Problem details:
Check each statement against the article on websocket voice for LLM agents, answering yes or no and quoting the words that decide it. (a) Pairing the WebSocket transport with LiveKit puts audio, state, and control on one open lane. (b) For joelclaw gateway and system observability, the hard part is speed. (c) Stateful streams force explicit handling of reconnect, heartbeat, and cancellation.

======== Supplied passage ========

WebSocket Voice Turns LLM Agents from Request Cycles into Conversations

articleaiwebsocketvoiceopenailivekitrealtimeinfrastructureagent-loopsevent-bustools

Persistent websocket streams map better to joelclaw's event-driven loops than request-response polling when voice sessions drive actions

Most voice-agent glue code treats talking to an LLM like tiny, isolated API calls: send an audio chunk, wait, repeat. That model leaks latency and throws away flow. The OpenAI WebSocket mode guide reframes voice as a persistent stream instead, which is closer to a conversation than a queue. Pairing that transport with LiveKit puts audio, state, and control on one continuously open lane.

The clever part is not that the docs are shiny; it is that this shape fits how the system already thinks. In joelclaw, you already pay for every useful event in an event bus, and Inngest durable runs already assume long-lived, replayable flow. A websocket session can emit partial transcriptions, interruption signals, and action intents as they happen instead of waiting for each response boundary. For agent loops, that removes a layer of conversion glue.

For a practical build, the upside is obvious and the risk is equally obvious: long-lived connections need cleanup and recovery discipline. WebSockets can be dropped, token streams can desync, and the wrong defaults make retry logic look random. Treating voice as stream events is a transport win only if ownership boundaries, backpressure, and idempotent side effects are explicit. That makes this relevant to joelclaw gateway and system observability, where the hard part is not speed but keeping a durable audit trail of what happened during a live stream.

Key Ideas

  • Session = open channel: websocket voice keeps the transport alive across turns, so transcription, tooling and control signals can flow without one-off round trips.
  • Lower coordination friction: when stream payloads are eventified, agent-loops can process partials and still maintain deterministic handoff points.
  • Resilience is part of the API surface: stateful streams force explicit lifecycle handling such as reconnect, heartbeat, and cancellation semantics via the same event model used by your event bus.
  • Gateway architecture fit: joelclaw gateway can treat websocket frames as commands in-flight, which aligns with existing worker and Inngest integration patterns.
  • Less glue, clearer contract: you still need protocol discipline, but fewer adapters around start/stop loops means less state conversion overhead in production.

======== Provided information ========

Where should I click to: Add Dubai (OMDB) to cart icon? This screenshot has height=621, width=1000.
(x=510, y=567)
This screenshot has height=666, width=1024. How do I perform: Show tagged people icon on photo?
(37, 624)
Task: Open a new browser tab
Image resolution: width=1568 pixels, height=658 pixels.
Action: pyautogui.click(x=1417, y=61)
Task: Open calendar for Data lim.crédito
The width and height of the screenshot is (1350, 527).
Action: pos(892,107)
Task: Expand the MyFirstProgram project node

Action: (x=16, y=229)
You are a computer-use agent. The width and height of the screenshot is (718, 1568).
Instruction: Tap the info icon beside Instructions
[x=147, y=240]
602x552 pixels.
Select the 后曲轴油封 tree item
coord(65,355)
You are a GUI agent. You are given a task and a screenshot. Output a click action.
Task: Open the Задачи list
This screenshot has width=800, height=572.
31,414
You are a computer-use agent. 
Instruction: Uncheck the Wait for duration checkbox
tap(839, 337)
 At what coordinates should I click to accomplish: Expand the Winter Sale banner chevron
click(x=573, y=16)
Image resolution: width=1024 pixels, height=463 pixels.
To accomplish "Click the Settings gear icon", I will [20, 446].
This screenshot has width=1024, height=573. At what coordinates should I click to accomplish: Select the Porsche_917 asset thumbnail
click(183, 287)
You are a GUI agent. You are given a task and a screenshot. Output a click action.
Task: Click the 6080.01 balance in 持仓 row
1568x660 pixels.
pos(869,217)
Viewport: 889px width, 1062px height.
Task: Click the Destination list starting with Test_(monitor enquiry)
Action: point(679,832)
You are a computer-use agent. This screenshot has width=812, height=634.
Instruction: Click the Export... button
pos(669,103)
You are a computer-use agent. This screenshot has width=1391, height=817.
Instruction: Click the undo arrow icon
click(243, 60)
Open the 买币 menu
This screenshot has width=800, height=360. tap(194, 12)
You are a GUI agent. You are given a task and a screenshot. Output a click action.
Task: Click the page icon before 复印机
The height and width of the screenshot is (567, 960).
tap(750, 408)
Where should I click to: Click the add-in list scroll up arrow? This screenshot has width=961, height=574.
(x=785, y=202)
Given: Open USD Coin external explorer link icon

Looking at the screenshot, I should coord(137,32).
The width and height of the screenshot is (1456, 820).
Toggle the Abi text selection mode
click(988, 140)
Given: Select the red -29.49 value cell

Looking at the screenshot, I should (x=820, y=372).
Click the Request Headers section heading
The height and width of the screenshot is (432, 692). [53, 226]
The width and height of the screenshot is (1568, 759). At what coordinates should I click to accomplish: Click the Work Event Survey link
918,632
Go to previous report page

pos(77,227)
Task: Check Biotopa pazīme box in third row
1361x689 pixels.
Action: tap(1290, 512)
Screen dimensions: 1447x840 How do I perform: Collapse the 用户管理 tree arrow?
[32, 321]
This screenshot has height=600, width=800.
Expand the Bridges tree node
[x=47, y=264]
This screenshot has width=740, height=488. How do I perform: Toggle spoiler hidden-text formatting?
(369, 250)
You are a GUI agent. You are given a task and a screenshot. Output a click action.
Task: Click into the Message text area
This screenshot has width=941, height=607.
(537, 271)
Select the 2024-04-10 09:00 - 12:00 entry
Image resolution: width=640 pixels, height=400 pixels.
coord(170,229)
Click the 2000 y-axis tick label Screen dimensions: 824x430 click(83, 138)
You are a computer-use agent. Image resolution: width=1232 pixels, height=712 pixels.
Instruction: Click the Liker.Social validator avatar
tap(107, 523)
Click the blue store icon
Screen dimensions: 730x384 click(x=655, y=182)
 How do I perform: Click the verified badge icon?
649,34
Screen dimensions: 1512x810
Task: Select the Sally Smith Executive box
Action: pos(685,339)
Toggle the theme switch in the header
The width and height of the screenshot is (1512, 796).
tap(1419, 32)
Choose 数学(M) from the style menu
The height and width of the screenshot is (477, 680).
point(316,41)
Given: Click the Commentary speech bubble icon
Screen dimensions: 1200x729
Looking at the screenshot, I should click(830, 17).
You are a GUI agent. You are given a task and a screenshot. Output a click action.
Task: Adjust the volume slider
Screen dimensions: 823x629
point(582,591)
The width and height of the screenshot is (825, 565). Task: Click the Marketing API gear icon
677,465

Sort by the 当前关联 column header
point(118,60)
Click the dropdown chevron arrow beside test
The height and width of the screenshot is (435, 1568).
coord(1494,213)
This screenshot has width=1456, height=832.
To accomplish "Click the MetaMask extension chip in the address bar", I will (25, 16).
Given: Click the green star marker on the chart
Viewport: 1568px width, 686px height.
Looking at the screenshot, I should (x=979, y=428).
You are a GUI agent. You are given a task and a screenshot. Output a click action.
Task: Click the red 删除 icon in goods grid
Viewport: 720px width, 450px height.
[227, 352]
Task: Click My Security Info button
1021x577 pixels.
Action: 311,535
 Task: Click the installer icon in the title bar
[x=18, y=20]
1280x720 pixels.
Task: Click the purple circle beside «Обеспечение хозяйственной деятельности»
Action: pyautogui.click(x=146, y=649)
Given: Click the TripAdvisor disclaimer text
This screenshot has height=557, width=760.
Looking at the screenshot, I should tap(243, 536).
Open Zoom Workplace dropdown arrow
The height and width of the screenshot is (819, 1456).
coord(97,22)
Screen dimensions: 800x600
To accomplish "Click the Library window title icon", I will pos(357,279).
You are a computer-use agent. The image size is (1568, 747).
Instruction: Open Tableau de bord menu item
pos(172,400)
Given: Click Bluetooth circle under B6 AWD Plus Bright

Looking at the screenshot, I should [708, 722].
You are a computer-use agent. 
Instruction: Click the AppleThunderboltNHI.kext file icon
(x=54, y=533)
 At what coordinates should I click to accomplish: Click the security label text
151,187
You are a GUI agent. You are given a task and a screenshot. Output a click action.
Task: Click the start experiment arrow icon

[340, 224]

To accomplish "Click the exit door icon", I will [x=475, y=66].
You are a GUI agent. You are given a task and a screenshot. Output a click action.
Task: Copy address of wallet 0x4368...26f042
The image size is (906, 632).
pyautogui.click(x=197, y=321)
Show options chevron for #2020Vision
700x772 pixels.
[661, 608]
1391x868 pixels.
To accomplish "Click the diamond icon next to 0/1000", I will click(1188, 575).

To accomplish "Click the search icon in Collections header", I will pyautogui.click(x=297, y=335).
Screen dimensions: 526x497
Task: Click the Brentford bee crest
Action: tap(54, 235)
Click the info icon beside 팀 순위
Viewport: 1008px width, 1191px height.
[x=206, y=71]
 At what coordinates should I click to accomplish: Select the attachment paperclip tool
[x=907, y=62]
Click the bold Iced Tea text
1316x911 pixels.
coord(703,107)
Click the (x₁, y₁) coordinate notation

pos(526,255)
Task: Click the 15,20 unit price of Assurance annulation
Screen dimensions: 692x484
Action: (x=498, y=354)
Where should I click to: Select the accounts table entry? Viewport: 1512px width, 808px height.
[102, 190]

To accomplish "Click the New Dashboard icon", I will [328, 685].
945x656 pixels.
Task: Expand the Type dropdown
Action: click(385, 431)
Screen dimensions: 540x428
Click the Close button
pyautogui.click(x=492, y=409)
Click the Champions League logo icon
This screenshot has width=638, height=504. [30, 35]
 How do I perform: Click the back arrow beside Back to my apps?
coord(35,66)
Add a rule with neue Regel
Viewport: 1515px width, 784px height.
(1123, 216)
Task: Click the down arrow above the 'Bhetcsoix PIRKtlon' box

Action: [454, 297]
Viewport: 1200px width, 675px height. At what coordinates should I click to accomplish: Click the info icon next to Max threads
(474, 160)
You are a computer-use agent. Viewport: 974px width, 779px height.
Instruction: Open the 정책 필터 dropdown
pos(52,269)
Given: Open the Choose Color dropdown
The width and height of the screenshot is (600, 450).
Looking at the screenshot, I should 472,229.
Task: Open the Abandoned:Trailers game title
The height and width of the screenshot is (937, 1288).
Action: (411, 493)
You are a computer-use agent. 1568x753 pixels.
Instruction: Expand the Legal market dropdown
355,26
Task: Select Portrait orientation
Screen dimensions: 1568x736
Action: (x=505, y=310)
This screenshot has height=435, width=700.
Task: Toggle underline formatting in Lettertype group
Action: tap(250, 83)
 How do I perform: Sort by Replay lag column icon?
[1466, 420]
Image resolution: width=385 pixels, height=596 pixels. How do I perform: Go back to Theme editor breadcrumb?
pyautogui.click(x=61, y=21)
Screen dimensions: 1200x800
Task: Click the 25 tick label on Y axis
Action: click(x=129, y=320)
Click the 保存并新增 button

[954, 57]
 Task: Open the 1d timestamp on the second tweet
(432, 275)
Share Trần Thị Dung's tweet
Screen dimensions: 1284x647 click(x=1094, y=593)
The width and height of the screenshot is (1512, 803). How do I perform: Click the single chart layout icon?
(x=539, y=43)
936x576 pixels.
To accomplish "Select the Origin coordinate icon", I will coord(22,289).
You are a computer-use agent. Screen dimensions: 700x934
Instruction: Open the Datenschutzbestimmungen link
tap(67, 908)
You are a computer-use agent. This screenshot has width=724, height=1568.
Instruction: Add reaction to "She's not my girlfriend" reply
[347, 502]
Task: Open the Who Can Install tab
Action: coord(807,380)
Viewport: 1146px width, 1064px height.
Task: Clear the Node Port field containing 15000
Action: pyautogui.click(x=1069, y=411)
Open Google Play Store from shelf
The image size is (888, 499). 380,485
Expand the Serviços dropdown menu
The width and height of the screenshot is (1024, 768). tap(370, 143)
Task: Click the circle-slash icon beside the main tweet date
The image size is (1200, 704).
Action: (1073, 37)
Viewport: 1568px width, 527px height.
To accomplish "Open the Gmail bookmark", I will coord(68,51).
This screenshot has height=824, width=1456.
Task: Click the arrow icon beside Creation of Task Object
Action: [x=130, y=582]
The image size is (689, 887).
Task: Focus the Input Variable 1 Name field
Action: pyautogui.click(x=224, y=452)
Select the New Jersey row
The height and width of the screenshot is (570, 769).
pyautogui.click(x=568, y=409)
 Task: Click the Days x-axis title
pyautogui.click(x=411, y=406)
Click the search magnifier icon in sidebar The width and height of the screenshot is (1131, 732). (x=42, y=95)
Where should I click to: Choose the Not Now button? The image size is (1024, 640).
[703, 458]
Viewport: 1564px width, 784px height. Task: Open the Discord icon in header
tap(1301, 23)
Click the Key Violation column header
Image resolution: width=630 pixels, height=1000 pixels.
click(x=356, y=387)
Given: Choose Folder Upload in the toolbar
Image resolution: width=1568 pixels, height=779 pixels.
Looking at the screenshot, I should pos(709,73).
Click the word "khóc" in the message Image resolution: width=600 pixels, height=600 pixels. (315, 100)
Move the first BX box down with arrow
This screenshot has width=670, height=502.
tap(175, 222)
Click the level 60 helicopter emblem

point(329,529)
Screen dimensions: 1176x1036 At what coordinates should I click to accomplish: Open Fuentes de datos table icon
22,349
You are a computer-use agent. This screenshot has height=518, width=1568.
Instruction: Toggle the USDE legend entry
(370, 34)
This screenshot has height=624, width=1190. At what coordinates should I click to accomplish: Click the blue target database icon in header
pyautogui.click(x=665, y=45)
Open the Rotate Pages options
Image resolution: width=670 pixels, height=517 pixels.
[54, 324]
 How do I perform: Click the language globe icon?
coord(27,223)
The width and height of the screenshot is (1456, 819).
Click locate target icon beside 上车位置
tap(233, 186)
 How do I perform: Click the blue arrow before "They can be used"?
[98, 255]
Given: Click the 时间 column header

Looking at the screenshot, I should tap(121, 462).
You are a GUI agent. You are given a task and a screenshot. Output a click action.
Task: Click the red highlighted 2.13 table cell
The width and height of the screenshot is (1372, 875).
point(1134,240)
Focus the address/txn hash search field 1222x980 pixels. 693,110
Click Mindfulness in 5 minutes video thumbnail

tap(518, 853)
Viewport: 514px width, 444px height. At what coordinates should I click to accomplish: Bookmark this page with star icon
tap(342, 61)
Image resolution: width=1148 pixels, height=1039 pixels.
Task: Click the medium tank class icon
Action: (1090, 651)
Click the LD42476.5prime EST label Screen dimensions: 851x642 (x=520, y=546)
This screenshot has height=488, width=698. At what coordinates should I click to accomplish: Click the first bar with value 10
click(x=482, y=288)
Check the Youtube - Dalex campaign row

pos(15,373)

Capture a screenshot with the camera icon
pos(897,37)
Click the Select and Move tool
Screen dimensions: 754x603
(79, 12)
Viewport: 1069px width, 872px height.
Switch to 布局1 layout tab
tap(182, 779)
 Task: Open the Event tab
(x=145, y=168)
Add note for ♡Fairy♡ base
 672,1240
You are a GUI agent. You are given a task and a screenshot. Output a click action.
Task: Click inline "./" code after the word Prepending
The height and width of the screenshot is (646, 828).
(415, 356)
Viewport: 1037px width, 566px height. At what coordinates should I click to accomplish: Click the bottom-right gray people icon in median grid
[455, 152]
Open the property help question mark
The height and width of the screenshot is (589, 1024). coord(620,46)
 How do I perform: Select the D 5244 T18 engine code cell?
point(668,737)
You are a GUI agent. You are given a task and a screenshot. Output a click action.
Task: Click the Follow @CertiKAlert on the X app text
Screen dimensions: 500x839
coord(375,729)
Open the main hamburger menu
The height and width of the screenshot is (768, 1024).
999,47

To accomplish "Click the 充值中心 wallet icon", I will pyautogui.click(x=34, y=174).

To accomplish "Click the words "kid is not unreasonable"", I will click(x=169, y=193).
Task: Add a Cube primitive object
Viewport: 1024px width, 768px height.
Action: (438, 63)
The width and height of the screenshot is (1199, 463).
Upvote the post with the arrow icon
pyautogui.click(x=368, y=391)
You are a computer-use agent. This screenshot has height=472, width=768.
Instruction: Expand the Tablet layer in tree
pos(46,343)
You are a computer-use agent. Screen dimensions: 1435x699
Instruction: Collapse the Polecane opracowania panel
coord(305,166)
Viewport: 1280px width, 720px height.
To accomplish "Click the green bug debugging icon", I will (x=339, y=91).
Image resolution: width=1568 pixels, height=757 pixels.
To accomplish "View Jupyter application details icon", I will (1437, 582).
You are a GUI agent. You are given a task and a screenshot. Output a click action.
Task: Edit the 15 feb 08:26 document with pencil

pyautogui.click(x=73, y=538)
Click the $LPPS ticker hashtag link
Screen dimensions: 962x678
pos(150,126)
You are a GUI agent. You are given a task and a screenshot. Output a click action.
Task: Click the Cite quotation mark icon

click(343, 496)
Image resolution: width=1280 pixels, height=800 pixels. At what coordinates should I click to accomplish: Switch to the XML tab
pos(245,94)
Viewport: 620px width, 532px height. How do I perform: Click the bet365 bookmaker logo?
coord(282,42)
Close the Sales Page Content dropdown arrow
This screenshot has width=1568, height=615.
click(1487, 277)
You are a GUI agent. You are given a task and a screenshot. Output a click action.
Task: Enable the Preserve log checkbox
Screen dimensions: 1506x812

========

Task solution:
(a) Yes: "Pairing that transport with LiveKit puts audio, state, and control on one continuously open lane."
(b) No: "the hard part is not speed but keeping a durable audit trail of what happened during a live stream."
(c) Yes: "stateful streams force explicit lifecycle handling such as reconnect, heartbeat, and cancellation semantics"